Very nice installation! Surprising how compact it is.


----------



## Stan Cedarleaf (Jan 2, 2008)

That is very, very nice, Paul... Well done.... Love it... The battery application is super...









Not to derail the thread but I've just completed a similar project using a "cute" littlel non-powered Rail Truck and pushing it with a 'bashed powered trailer. The trailer is a Hartland flat car kit with the Hartland "Woody" single axle motor, REVOLUTION receiver and 12 volt LiFe-PO battery. Hope to get it posted some time today with images and a video... 

I guess it's that time of the year when the 'bashing minds" start working..


----------



## Totalwrecker (Feb 26, 2009)

Ya know, using that trailer is cheating..... been too quiet..... couldn't resist... 
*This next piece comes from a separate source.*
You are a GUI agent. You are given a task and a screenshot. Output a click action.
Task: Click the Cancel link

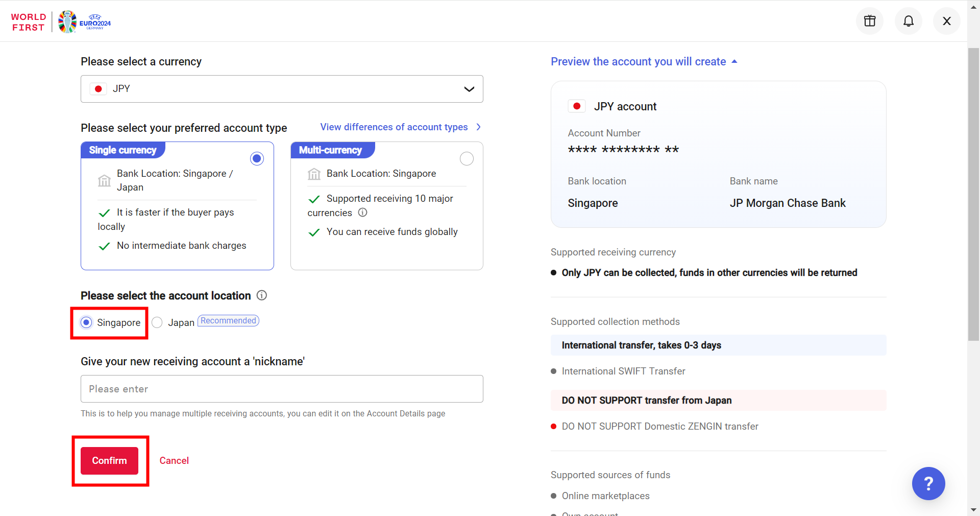click(174, 460)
What a beautiful little work train. 
As my memory recalls yours are too clean.... 

That will probably keep the kids as happy as a full train would. 

Thanks for sharing. 

John


----------



## East Broad Top (Dec 29, 2007)

I love it! I wish I could get away with 11.1 volts on my Berlyn Goose #6, but the thing barely breaks 15 mph with 14.8 volts, so I'm hollowing out a stack of ties that I can sit over the battery pack. Everything else (Convertr & Tsunami) is under the frame. 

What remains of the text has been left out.